Solid phase extraction has made inroads into most markets, but its adoption has been slow among environmental analysts outside of methods specifically approved for SPE. “Many of the drinking water methods and some of the methods in SW- 846 mention SPE, but wastewater scientists have been behind the times,” says Zoe Grosser, PhD, global marketing manager at Horizon Technology (Salem, NH). SW-846 covers physical and chemical methods for evaluating solid waste. “Because EPA methods are so prescriptive, adopting new technologies and benefiting from their cost-effectiveness is difficult despite a willingness on the part of testing labs to adopt them.” Grosser adds that analytical lab profit margins are “thin” and that technologies like SPE could improve their productivity.

For example, SPE could speed up and standardize EPA method 625 (“organic chemical analysis of municipal and industrial wastewater”), which currently involves methylene chloride liquid-liquid extraction of semi-volatile organics followed by gas chromatography-mass spectrometry.
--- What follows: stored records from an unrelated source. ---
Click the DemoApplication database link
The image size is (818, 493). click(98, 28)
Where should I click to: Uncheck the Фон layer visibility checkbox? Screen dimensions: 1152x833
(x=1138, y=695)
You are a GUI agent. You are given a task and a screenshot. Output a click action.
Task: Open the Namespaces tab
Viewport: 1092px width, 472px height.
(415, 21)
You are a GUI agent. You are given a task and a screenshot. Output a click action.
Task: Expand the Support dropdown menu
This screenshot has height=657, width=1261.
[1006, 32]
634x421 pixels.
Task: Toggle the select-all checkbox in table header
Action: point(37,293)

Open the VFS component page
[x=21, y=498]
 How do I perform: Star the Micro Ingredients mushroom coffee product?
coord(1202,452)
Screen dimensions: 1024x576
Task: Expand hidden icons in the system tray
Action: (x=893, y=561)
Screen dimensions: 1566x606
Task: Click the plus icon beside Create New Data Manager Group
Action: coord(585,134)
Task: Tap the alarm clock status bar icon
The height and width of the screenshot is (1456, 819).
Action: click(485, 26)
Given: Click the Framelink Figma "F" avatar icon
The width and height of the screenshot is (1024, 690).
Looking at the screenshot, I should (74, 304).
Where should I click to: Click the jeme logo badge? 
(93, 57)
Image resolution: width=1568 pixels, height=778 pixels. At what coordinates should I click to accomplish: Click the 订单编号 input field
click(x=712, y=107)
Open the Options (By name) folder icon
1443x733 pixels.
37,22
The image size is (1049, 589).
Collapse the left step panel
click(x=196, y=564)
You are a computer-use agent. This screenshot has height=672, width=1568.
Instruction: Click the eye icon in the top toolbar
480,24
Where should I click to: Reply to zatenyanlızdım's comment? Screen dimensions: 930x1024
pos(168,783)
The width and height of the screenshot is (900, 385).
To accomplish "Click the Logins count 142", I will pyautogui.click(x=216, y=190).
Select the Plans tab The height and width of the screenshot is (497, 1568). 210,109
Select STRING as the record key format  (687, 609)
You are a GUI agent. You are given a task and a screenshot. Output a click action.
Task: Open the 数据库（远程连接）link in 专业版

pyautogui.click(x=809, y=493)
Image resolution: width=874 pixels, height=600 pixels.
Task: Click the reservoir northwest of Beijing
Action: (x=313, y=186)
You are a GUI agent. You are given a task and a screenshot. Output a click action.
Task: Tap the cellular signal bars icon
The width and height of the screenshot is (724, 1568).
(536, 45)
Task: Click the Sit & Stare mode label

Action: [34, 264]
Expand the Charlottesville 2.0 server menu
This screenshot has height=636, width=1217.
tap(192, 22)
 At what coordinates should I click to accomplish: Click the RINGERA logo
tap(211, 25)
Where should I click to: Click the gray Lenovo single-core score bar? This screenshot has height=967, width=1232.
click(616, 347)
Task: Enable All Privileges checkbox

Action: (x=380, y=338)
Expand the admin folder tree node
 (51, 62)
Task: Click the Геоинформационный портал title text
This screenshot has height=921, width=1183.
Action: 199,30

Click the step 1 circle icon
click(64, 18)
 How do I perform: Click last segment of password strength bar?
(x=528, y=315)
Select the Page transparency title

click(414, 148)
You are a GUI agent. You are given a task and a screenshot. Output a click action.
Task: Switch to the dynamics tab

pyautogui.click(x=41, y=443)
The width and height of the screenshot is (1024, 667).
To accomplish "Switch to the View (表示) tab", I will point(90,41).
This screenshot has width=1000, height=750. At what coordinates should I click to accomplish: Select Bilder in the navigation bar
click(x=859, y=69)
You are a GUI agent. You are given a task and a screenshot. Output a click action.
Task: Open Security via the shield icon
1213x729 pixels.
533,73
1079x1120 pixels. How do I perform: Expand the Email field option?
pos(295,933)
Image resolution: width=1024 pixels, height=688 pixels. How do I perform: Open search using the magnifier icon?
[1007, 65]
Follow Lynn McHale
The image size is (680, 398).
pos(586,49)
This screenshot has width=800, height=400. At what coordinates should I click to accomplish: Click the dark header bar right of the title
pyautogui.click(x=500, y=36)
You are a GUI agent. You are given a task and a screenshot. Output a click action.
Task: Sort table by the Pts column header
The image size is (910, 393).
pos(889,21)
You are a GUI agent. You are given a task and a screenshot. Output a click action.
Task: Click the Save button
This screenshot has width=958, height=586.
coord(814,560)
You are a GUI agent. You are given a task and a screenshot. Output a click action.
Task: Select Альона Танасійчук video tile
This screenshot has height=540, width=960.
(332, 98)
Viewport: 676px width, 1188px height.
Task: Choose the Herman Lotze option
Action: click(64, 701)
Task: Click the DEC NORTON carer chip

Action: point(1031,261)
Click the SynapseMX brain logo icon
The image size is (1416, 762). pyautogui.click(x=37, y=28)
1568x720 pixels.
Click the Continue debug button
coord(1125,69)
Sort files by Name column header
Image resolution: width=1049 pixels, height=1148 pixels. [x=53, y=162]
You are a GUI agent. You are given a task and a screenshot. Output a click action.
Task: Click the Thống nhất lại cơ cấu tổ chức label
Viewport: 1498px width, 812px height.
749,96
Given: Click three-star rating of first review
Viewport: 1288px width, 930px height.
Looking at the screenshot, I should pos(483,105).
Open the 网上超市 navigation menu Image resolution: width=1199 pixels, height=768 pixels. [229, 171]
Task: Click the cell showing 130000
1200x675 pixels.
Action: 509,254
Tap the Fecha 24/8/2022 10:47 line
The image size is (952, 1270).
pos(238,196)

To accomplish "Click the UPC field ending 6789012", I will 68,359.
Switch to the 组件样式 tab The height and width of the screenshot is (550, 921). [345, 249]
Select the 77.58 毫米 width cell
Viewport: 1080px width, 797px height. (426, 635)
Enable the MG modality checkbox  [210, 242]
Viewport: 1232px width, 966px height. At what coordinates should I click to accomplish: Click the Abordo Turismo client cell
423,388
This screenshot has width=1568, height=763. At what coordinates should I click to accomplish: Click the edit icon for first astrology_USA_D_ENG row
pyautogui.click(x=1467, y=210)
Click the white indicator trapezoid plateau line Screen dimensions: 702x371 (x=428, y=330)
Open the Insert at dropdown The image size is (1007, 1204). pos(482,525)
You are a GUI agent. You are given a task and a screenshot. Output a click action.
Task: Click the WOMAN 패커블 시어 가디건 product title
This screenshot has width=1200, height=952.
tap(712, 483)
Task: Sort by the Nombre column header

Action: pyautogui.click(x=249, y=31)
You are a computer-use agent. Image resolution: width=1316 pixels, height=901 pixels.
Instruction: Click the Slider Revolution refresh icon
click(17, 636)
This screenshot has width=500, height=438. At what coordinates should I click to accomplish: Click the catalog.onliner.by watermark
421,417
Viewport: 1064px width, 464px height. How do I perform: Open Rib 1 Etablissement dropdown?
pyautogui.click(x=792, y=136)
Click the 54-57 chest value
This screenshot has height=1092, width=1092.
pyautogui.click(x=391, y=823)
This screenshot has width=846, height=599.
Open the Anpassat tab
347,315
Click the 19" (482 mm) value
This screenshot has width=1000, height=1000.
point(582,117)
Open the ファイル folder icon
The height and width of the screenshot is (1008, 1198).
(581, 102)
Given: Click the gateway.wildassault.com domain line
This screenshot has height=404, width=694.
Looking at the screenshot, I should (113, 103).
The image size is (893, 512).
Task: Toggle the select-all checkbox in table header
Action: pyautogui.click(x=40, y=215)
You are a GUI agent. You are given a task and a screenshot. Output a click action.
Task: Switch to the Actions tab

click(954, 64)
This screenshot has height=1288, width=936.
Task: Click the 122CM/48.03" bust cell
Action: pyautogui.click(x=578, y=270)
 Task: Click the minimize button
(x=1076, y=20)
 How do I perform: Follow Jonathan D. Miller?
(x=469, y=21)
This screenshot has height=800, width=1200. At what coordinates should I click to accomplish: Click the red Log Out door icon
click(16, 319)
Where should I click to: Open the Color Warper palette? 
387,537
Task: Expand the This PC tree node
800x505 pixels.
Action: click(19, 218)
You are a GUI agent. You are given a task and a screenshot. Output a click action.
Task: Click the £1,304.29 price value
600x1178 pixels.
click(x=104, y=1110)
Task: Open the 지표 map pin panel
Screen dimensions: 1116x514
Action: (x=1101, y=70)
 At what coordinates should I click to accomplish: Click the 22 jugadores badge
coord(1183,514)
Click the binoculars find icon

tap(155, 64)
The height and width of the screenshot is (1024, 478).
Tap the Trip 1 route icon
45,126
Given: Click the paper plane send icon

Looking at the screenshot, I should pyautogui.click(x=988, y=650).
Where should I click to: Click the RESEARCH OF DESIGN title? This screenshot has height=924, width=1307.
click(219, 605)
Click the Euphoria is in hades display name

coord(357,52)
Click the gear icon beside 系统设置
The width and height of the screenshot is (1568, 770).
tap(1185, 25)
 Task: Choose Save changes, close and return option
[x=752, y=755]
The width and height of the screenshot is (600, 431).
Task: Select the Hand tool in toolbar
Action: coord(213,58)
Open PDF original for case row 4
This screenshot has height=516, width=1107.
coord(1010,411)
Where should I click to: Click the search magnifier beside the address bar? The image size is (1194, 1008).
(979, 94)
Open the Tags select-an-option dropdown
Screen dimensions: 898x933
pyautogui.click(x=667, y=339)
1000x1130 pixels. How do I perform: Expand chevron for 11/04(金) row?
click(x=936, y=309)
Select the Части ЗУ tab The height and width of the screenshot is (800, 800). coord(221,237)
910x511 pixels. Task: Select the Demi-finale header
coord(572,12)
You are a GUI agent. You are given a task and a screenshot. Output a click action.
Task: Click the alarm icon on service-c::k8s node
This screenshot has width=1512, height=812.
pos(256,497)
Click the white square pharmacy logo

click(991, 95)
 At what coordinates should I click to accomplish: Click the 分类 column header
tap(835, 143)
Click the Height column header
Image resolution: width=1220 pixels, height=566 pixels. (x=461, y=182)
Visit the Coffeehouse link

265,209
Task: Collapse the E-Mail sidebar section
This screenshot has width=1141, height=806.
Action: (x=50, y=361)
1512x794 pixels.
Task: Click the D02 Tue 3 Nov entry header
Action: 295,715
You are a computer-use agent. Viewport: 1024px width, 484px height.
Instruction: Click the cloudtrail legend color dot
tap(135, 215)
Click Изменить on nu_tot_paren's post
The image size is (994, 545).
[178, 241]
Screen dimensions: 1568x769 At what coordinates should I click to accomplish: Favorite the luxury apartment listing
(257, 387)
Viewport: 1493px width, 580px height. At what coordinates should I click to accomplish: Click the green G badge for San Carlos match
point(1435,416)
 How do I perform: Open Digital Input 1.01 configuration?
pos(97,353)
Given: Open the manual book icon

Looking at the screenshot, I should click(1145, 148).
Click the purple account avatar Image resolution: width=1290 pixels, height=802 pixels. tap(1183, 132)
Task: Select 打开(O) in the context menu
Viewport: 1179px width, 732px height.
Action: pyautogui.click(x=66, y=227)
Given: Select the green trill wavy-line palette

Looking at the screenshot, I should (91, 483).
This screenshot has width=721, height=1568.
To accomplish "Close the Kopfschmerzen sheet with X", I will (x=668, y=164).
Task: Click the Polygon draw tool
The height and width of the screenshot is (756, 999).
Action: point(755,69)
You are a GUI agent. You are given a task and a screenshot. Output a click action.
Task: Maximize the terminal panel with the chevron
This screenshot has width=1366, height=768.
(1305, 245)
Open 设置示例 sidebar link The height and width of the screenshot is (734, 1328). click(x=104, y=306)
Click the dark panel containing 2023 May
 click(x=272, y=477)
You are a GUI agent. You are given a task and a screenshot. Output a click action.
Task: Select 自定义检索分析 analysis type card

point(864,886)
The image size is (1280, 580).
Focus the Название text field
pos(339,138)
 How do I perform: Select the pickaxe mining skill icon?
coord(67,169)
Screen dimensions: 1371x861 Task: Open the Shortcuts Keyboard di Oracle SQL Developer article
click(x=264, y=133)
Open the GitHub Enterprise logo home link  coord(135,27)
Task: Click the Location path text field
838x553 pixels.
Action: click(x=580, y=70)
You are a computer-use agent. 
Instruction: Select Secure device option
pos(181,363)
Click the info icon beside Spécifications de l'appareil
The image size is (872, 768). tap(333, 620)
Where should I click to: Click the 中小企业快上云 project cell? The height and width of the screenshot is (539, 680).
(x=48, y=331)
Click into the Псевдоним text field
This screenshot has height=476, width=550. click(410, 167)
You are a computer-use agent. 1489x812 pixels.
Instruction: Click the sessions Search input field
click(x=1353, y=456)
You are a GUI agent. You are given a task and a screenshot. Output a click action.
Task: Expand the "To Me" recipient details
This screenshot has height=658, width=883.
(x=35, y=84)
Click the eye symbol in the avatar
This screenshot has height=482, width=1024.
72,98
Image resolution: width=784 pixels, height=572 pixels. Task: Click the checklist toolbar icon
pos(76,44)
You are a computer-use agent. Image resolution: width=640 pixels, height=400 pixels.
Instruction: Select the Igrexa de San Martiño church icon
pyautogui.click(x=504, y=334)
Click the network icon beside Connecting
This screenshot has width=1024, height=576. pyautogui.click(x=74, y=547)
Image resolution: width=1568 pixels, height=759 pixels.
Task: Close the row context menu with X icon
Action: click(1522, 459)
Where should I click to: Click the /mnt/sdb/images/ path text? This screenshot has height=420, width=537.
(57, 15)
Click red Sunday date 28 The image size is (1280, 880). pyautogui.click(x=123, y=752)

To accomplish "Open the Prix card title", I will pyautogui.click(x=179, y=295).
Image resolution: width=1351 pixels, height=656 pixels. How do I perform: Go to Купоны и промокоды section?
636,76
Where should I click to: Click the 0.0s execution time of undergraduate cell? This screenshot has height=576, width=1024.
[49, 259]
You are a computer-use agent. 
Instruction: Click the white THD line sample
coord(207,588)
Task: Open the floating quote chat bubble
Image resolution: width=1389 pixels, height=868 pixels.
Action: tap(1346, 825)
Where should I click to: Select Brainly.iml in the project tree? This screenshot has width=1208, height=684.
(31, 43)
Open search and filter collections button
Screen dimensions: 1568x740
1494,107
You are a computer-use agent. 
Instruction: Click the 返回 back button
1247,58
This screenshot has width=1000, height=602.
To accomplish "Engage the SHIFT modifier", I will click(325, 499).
Unfortunately the method does not specifically mention SPE as an alternative to liquid extraction. “So labs are reluctant to use SPE because they’re afraid that their auditor will cite them for not carrying out the method to the letter,” Grosser says.

The American Council of Independent Laboratories and its educational group, the Independent Laboratories Institute, are working with several vendors and the EPA on policy changes that could lead to SPE as an alternative method in EPA 625. So in the long term, Grosser is “optimistic that SPE will be allowed in.”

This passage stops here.